時々錆びついた音が鳴るゴンドラの中で、何度もキスをした。段々と近づいてくる地上。外はもう真っ暗だ。
「名木ちゃんは本当、泣き虫だね。」
いつまでも啜り泣く俺の背中を撫でながら、桃瀬さんは困ったように笑う。
「そんなに泣いてばかりいたら、心配になるじゃん。…俺が死んで一人になったら、どうするの?」
「変な事言わないで…っ!」
「…名木ちゃん、何度も言ってるでしょ。永遠なんてない。人はいつか死ぬから、生きている今を愛おしく感じられるんだよ。」
「やめてよ…っ。」
地上が、もうすぐそこまで近づいてくる。何故か怖くなって桃瀬さんにしがみついた。
ー嫌だ、終わらないで。ここから出たら、時が動き出してしまうようで怖い。
ずっとこのまま、桃瀬さんと二人でいたいのに。
「たとえ俺が死んでも、いつまでも泣いてちゃだめだよ。俺がいなくなっても時間は進むんだから。名木ちゃんだけ立ち止まったまま、一人で取り残されたりしないように、ちゃんと前向いて歩いて」
「遺言みたいなこと言わないで…!」
「言える時に言っておかないと後悔するじゃん。」
「今すぐ死ぬみたいな事言わないでよ…!」
「そんな事分からないよ。名木ちゃんだって、いつ何があって死ぬか分からないのに。」
とうとう乗り場に着いてしまった。係の人がゴンドラの鍵を開ける。桃瀬さんは泣いてる俺の顔を見られないように先に降りて、俺の手を引いたまま前に立って、歩き出す。
「名木ちゃん、そんなすごい顔で電車乗る気?」
「じゃあ悲しくなる事言うのやめてよっ…!」
桃瀬さんは遊園地の入り口の手前で振り返ると、泣き声を堪えて口元を押さえていた俺の手を退け、背伸びしてキスをした。
「…名木ちゃん、俺はここにいるよ?」
いつか、桜の木の下でそう言った時みたいに、小さくて赤ちゃんみたいな手を、俺の手に絡めて見せてくれる。

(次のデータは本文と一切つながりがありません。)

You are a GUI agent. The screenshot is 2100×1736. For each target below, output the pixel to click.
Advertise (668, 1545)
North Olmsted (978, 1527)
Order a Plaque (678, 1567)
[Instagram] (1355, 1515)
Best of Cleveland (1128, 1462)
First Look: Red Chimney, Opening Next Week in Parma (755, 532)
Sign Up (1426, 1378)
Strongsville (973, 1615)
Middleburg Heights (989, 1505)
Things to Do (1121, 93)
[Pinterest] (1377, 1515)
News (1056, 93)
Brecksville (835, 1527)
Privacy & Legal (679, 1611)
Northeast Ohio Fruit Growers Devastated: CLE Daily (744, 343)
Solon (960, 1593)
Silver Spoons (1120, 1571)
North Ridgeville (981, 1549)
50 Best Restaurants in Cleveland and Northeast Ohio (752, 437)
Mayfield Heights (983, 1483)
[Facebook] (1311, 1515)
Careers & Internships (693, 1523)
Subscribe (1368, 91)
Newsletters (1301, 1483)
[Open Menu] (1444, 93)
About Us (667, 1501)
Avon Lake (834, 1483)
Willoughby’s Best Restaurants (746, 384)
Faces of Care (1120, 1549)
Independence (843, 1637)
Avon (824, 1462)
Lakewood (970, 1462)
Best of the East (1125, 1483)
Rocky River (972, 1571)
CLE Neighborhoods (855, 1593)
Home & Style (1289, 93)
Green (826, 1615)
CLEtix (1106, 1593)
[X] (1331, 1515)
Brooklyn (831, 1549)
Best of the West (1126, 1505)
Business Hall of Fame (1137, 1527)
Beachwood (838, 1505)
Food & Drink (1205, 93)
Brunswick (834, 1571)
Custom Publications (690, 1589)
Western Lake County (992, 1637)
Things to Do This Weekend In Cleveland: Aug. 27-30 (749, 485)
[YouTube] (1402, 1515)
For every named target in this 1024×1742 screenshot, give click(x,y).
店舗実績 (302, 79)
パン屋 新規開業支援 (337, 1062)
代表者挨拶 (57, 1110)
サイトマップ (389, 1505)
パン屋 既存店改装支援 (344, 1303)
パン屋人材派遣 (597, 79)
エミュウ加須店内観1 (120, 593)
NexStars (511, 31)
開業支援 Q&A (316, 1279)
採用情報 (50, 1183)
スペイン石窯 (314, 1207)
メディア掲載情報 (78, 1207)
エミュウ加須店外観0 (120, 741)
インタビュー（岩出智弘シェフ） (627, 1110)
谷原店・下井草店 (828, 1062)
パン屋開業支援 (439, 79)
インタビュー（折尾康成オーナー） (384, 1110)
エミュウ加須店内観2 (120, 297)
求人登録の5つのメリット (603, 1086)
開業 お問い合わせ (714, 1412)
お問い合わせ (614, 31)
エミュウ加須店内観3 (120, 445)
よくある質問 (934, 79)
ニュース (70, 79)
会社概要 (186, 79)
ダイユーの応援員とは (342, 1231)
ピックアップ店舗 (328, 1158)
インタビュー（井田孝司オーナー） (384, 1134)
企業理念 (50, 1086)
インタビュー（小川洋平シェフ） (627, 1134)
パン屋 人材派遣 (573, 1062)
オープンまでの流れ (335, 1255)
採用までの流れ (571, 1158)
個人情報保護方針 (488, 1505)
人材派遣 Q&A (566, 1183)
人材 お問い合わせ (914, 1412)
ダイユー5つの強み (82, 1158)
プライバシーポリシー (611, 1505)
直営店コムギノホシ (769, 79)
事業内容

「今日を忘れないで。一緒に遊園地来て、観覧車の一番てっぺんでキスしたこと。」
「…っ。」
「真っ暗で夜景が綺麗だったでしょ、見た?」
首を横に振る。ずっと泣いてて外を見る余裕なんてなかった。
「ひどいなあ。じゃあ、…俺の唇の感触は覚えてる?」
こくりと頷くと、桃瀬さんは小さく微笑んだ。
「きっと忘れないでいて。俺も、忘れないから。」
何も言えなくて頷くしかできない俺の髪を撫でながら、帰ろっか、と言う桃瀬さんの手を引き寄せる。
「桃瀬さんっ…。」
「うん?」
「桜は、毎年咲きます…っ。たとえすぐに散ってしまっても、必ず来年また咲くから…っ!」
ぎゅ、と、俺より小さな手を握る。
「だから、そんな風に諦めないで。死なないで。…生きてください。お願いだから…!」
「…うん。」
頷いてくれた桃瀬さんの目尻から一筋、涙がこぼれ落ちた。